• **Problem description**
Update the data below by changing every "GUI agent" to "screen assistant" and leaving everything else untouched.

• **Available data**
##########
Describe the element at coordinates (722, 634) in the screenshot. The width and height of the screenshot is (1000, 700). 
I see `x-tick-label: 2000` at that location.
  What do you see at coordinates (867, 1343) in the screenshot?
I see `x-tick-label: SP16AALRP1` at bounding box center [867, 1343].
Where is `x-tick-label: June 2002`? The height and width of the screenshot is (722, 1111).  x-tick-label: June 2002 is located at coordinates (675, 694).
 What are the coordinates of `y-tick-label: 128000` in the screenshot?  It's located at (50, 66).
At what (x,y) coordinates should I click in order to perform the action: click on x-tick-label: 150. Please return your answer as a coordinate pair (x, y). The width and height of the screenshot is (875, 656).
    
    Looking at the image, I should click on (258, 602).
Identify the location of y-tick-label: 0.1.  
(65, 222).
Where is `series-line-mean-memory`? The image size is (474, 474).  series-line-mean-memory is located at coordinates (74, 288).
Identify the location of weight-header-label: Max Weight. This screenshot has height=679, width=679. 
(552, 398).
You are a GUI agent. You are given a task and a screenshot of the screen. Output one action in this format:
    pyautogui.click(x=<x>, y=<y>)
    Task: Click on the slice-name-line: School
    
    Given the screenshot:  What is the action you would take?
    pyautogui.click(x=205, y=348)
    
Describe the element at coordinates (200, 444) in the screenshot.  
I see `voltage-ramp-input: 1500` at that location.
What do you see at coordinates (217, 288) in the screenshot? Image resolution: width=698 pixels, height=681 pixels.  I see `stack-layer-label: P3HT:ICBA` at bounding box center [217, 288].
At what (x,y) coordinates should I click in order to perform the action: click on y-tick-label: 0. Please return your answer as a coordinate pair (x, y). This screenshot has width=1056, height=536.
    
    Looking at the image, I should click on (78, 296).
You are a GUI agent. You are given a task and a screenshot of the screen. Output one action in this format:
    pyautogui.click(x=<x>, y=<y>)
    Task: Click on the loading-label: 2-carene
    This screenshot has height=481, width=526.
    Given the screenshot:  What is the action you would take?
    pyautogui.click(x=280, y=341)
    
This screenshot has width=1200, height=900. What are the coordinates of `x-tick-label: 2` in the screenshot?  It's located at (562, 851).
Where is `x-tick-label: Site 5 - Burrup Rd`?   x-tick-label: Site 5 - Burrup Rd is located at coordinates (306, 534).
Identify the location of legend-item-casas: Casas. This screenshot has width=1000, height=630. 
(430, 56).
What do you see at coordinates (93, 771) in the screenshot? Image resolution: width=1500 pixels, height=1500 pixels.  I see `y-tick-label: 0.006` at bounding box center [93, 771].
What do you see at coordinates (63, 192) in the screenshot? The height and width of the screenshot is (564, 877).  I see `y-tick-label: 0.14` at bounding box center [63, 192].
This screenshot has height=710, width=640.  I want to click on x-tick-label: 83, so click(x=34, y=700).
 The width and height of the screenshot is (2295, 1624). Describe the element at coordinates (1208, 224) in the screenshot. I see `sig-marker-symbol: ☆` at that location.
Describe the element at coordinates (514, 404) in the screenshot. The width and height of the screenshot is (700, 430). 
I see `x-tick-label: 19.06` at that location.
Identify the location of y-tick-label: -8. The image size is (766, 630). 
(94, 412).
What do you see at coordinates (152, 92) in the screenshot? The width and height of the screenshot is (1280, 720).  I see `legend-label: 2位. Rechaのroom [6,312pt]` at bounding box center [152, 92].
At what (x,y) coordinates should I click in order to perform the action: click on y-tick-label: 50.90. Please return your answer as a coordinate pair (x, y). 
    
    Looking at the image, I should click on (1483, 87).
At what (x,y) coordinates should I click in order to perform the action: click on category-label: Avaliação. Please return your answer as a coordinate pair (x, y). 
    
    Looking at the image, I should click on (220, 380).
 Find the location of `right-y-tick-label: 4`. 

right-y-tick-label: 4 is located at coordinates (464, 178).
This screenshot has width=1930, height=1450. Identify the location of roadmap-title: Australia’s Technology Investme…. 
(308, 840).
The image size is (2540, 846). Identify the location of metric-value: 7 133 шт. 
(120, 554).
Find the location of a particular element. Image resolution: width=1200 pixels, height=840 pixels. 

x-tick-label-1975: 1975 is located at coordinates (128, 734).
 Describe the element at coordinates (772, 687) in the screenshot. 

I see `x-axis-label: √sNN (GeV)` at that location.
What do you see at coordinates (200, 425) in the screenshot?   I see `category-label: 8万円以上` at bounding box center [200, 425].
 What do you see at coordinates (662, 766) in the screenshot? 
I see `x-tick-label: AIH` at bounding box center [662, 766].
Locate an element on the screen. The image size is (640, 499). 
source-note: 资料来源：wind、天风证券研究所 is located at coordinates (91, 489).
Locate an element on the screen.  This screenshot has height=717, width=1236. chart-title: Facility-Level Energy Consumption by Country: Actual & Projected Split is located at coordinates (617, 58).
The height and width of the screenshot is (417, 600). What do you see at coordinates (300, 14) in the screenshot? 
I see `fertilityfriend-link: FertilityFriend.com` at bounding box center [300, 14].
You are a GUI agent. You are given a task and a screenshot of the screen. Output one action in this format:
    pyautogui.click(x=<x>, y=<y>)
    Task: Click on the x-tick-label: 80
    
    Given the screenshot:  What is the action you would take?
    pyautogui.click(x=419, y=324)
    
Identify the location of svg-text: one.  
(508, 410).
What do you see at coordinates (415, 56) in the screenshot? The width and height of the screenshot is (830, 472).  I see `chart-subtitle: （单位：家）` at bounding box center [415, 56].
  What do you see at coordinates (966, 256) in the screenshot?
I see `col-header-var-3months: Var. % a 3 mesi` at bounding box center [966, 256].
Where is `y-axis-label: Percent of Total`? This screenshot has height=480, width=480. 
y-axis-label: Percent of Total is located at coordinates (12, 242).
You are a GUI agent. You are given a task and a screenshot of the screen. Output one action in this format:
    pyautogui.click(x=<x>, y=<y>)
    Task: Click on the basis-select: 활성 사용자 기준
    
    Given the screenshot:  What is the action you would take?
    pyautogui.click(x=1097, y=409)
##########
• **Response**
Describe the element at coordinates (722, 634) in the screenshot. The width and height of the screenshot is (1000, 700). 
I see `x-tick-label: 2000` at that location.
  What do you see at coordinates (867, 1343) in the screenshot?
I see `x-tick-label: SP16AALRP1` at bounding box center [867, 1343].
Where is `x-tick-label: June 2002`? The height and width of the screenshot is (722, 1111).  x-tick-label: June 2002 is located at coordinates (675, 694).
 What are the coordinates of `y-tick-label: 128000` in the screenshot?  It's located at (50, 66).
At what (x,y) coordinates should I click in order to perform the action: click on x-tick-label: 150. Please return your answer as a coordinate pair (x, y). The width and height of the screenshot is (875, 656).
    
    Looking at the image, I should click on (258, 602).
Identify the location of y-tick-label: 0.1.  
(65, 222).
Where is `series-line-mean-memory`? The image size is (474, 474).  series-line-mean-memory is located at coordinates (74, 288).
Identify the location of weight-header-label: Max Weight. This screenshot has height=679, width=679. 
(552, 398).
You are a screen assistant. You are given a task and a screenshot of the screen. Output one action in this format:
    pyautogui.click(x=<x>, y=<y>)
    Task: Click on the slice-name-line: School
    
    Given the screenshot:  What is the action you would take?
    pyautogui.click(x=205, y=348)
    
Describe the element at coordinates (200, 444) in the screenshot.  
I see `voltage-ramp-input: 1500` at that location.
What do you see at coordinates (217, 288) in the screenshot? Image resolution: width=698 pixels, height=681 pixels.  I see `stack-layer-label: P3HT:ICBA` at bounding box center [217, 288].
At what (x,y) coordinates should I click in order to perform the action: click on y-tick-label: 0. Please return your answer as a coordinate pair (x, y). This screenshot has width=1056, height=536.
    
    Looking at the image, I should click on (78, 296).
You are a screen assistant. You are given a task and a screenshot of the screen. Output one action in this format:
    pyautogui.click(x=<x>, y=<y>)
    Task: Click on the loading-label: 2-carene
    This screenshot has height=481, width=526.
    Given the screenshot:  What is the action you would take?
    pyautogui.click(x=280, y=341)
    
This screenshot has width=1200, height=900. What are the coordinates of `x-tick-label: 2` in the screenshot?  It's located at (562, 851).
Where is `x-tick-label: Site 5 - Burrup Rd`?   x-tick-label: Site 5 - Burrup Rd is located at coordinates (306, 534).
Identify the location of legend-item-casas: Casas. This screenshot has width=1000, height=630. 
(430, 56).
What do you see at coordinates (93, 771) in the screenshot? Image resolution: width=1500 pixels, height=1500 pixels.  I see `y-tick-label: 0.006` at bounding box center [93, 771].
What do you see at coordinates (63, 192) in the screenshot? The height and width of the screenshot is (564, 877).  I see `y-tick-label: 0.14` at bounding box center [63, 192].
This screenshot has height=710, width=640.  I want to click on x-tick-label: 83, so click(x=34, y=700).
 The width and height of the screenshot is (2295, 1624). Describe the element at coordinates (1208, 224) in the screenshot. I see `sig-marker-symbol: ☆` at that location.
Describe the element at coordinates (514, 404) in the screenshot. The width and height of the screenshot is (700, 430). 
I see `x-tick-label: 19.06` at that location.
Identify the location of y-tick-label: -8. The image size is (766, 630). 
(94, 412).
What do you see at coordinates (152, 92) in the screenshot? The width and height of the screenshot is (1280, 720).  I see `legend-label: 2位. Rechaのroom [6,312pt]` at bounding box center [152, 92].
At what (x,y) coordinates should I click in order to perform the action: click on y-tick-label: 50.90. Please return your answer as a coordinate pair (x, y). 
    
    Looking at the image, I should click on (1483, 87).
At what (x,y) coordinates should I click in order to perform the action: click on category-label: Avaliação. Please return your answer as a coordinate pair (x, y). 
    
    Looking at the image, I should click on (220, 380).
 Find the location of `right-y-tick-label: 4`. 

right-y-tick-label: 4 is located at coordinates (464, 178).
This screenshot has width=1930, height=1450. Identify the location of roadmap-title: Australia’s Technology Investme…. 
(308, 840).
The image size is (2540, 846). Identify the location of metric-value: 7 133 шт. 
(120, 554).
Find the location of a particular element. Image resolution: width=1200 pixels, height=840 pixels. 

x-tick-label-1975: 1975 is located at coordinates (128, 734).
 Describe the element at coordinates (772, 687) in the screenshot. 

I see `x-axis-label: √sNN (GeV)` at that location.
What do you see at coordinates (200, 425) in the screenshot?   I see `category-label: 8万円以上` at bounding box center [200, 425].
 What do you see at coordinates (662, 766) in the screenshot? 
I see `x-tick-label: AIH` at bounding box center [662, 766].
Locate an element on the screen. The image size is (640, 499). 
source-note: 资料来源：wind、天风证券研究所 is located at coordinates (91, 489).
Locate an element on the screen.  This screenshot has height=717, width=1236. chart-title: Facility-Level Energy Consumption by Country: Actual & Projected Split is located at coordinates (617, 58).
The height and width of the screenshot is (417, 600). What do you see at coordinates (300, 14) in the screenshot? 
I see `fertilityfriend-link: FertilityFriend.com` at bounding box center [300, 14].
You are a screen assistant. You are given a task and a screenshot of the screen. Output one action in this format:
    pyautogui.click(x=<x>, y=<y>)
    Task: Click on the x-tick-label: 80
    
    Given the screenshot:  What is the action you would take?
    pyautogui.click(x=419, y=324)
    
Identify the location of svg-text: one.  
(508, 410).
What do you see at coordinates (415, 56) in the screenshot? The width and height of the screenshot is (830, 472).  I see `chart-subtitle: （单位：家）` at bounding box center [415, 56].
  What do you see at coordinates (966, 256) in the screenshot?
I see `col-header-var-3months: Var. % a 3 mesi` at bounding box center [966, 256].
Where is `y-axis-label: Percent of Total`? This screenshot has height=480, width=480. 
y-axis-label: Percent of Total is located at coordinates (12, 242).
You are a screen assistant. You are given a task and a screenshot of the screen. Output one action in this format:
    pyautogui.click(x=<x>, y=<y>)
    Task: Click on the basis-select: 활성 사용자 기준
    
    Given the screenshot:  What is the action you would take?
    pyautogui.click(x=1097, y=409)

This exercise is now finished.